Voilà bien un livre qui prouve qu’en France, nous ne sommes pas si mal lotis en matière de liberté d’expression ! Il serait un rien « blasphématoire » (sic) de prétendre que son auteur, Patrick Declerck, y exprime et y déploie une « sainte » colère. Car New York vertigo attaque fort – dès les premières lignes, le narrateur dit son horreur des voyages, des explorateurs, et surtout des « avions qui s’écrasent et leurs cons de pilotes ». La « sensiblerie universelle, le gnangnan chroniquement diabétique » ne sont pas sa tasse de thé. Et quand il aperçoit des religieuses, ces « pauvres filles sans âge », il « enrage (…) devant l’un de ces spectacles de tant et tant de vies gâchées pour rien ». Il s’« efforce de ne pas crier : Foutez le camp, volailles ! Cassez-vous dindons ! Le ciel est vide. Vide ! Vivez, connasses ! Vivez rien qu’un peu, avant de crever ! »

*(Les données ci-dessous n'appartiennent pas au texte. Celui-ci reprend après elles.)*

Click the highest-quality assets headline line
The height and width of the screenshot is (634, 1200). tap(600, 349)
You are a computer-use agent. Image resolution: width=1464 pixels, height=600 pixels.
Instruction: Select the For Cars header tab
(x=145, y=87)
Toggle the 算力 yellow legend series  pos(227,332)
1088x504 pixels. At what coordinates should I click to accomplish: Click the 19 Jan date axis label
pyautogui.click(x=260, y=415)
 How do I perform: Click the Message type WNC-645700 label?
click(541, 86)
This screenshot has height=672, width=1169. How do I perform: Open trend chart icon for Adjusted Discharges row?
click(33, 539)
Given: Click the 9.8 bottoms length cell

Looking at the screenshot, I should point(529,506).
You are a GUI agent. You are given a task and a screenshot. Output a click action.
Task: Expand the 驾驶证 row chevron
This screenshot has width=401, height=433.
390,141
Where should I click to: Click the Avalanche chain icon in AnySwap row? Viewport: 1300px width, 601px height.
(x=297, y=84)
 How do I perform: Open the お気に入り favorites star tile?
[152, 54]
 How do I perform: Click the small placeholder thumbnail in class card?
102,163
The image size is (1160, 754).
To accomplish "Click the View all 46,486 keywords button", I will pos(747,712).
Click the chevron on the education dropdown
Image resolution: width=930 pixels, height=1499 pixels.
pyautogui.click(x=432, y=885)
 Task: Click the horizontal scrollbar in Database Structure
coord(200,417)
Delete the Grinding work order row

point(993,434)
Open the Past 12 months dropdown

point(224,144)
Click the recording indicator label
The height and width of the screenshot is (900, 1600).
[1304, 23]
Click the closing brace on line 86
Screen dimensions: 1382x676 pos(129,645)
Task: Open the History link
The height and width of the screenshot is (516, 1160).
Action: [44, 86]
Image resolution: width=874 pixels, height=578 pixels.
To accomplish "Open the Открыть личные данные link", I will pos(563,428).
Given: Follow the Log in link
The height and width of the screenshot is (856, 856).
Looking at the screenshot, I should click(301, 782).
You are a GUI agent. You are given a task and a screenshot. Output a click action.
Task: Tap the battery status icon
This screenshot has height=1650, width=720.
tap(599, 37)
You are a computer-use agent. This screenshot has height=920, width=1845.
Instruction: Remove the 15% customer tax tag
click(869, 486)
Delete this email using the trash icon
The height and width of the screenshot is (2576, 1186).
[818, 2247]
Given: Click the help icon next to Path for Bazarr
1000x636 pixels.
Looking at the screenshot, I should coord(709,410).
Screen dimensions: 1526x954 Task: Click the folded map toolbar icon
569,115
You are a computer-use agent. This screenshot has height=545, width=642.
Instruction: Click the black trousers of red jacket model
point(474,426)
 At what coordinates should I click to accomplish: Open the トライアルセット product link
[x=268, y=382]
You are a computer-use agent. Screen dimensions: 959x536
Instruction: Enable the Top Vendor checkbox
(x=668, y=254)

Le ton est donné. La charge se mène tambour battant. Avec un plaidoyer pour la haine qui ne cherche pas ses mots – et c’est un euphémisme : « Permettez-moi d’insister un instant… je ne dis pas simplement critiquer, déplorer (…) etc. Non ! Non ! Fort vulgairement, je persévère et dis bien : Haïr ! Haïr ! », excellent remède pour, entre autres, « se purger enfin la vésicule biliaire ».
Le lecteur en est estomaqué – il cherche donc l’objet de cette fameuse haine.
Les terroristes. À savoir les « dix-neuf enculés » responsables de 2 983 morts lors des attentats du 11-Septembre 2001, dont on apprend que « quelques heures avant d’exploser leurs vies superflues dans la première Tour », ils ont « téléphoné à un service de prostitution », mais ont « trouvé que c’était trop cher ». « Glorieux, mais puceaux… Loosers ! Wahhabites de mouche ! » s’insurge le narrateur.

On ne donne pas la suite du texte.